◆ **Task**: In the festival diary excerpt below, who is named as the doc buyer at the ARTE booth?

-- Start of Given text --

A reporter from South Africa also might do a story. He needs a local angle and is finding very little here, so my ground-up efforts might be the trick. Of course, I’m encouraging him as well. He’s entertained by the idea of me, later, writing this article about him writing about me writing. He too, it turns out, is a spy, a journalist trying to find support for his own doc.

After this morning’s fiction Bourse — another free breakfast, I stop by the French ARTE booth (a French/German/Spanish broadcaster and co-production company and my biggest target) with my new shiny full-color proposals, but discover that Thierry Garrel, the head of docs, has left for Paris an hour ago. But I can talk to Marthe Verteux, the doc buyer. Don’t bother with an appointment, they tell me. She’ll be at the booth all day tomorrow. I leave a proposal and hope.

Marianne later tells me Garrel had been sitting next to me at the fiction Bourse. Lesson: go through the catalogue carefully; memorize the photos. And go to your main targets, first (duh!) as soon as possible.

-- End of Given text --
-- Start of Data shown --

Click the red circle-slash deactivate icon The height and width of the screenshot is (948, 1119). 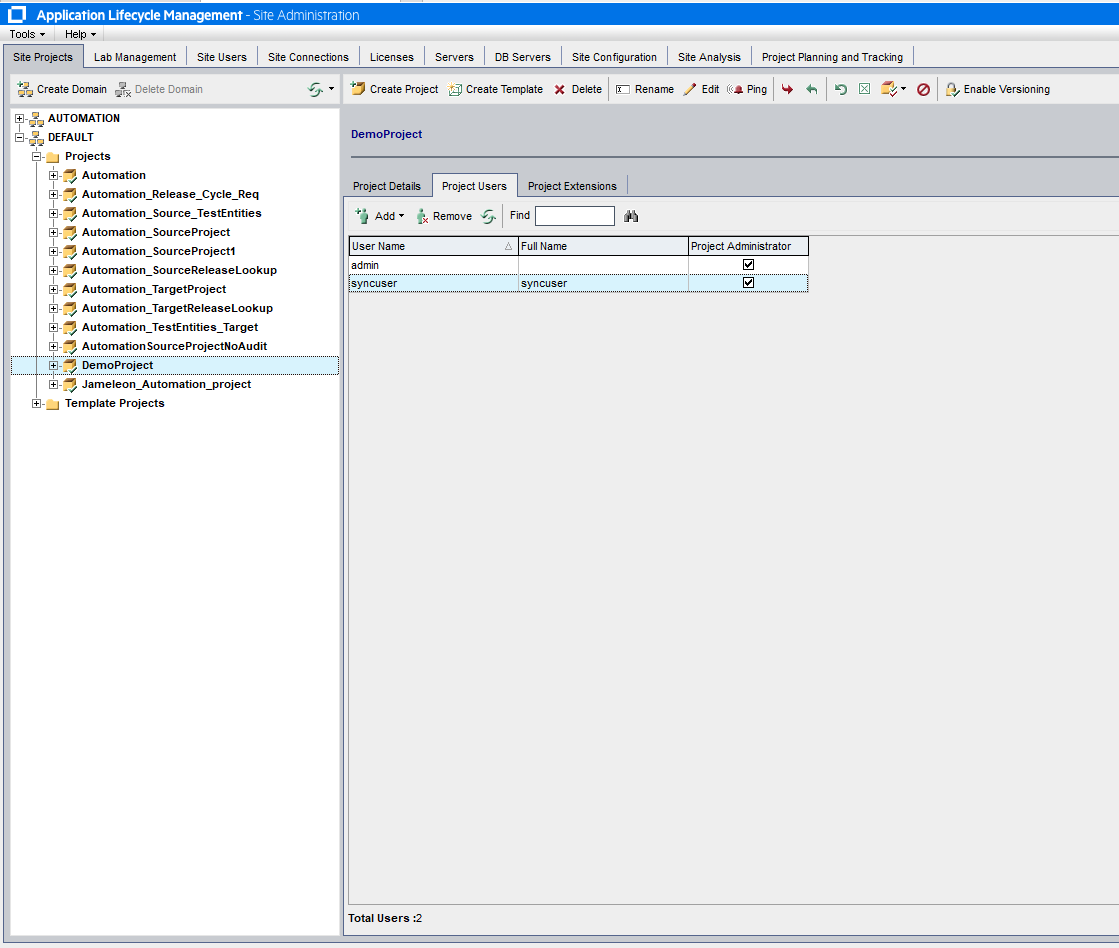click(923, 89)
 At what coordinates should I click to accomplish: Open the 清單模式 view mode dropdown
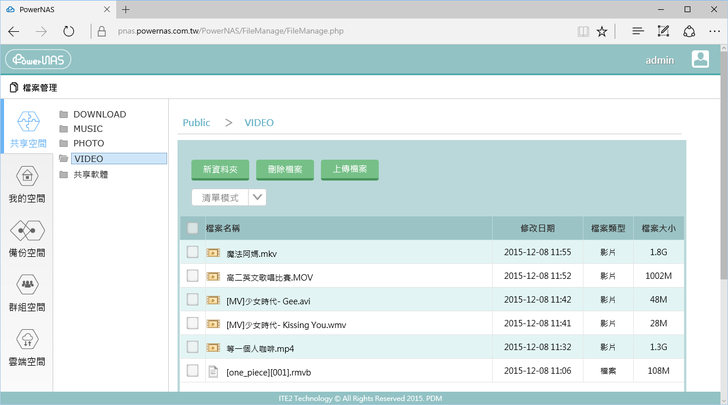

-- End of Data shown --

◆ **Exercise output**: Marthe Verteux